[Collection entries]
= = = = = = =
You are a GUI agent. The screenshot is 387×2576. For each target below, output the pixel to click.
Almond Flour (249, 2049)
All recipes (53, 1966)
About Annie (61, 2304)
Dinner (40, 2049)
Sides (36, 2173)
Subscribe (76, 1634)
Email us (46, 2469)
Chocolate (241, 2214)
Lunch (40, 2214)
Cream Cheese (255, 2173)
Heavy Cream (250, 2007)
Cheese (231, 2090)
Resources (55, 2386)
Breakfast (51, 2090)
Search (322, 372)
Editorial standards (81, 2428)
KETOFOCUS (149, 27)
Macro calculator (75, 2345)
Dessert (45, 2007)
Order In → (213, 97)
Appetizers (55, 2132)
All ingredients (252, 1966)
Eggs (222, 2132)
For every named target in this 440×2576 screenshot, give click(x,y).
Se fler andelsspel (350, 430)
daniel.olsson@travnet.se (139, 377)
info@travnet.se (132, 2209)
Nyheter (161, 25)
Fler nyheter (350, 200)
= = = = = = =
Reproduce each entry above without a single difference.

**Solved problem**
You are a GUI agent. The screenshot is 387×2576. For each target below, output the pixel to click.
Almond Flour (249, 2049)
All recipes (53, 1966)
About Annie (61, 2304)
Dinner (40, 2049)
Sides (36, 2173)
Subscribe (76, 1634)
Email us (46, 2469)
Chocolate (241, 2214)
Lunch (40, 2214)
Cream Cheese (255, 2173)
Heavy Cream (250, 2007)
Cheese (231, 2090)
Resources (55, 2386)
Breakfast (51, 2090)
Search (322, 372)
Editorial standards (81, 2428)
KETOFOCUS (149, 27)
Macro calculator (75, 2345)
Dessert (45, 2007)
Order In → (213, 97)
Appetizers (55, 2132)
All ingredients (252, 1966)
Eggs (222, 2132)
For every named target in this 440×2576 screenshot, give click(x,y).
Se fler andelsspel (350, 430)
daniel.olsson@travnet.se (139, 377)
info@travnet.se (132, 2209)
Nyheter (161, 25)
Fler nyheter (350, 200)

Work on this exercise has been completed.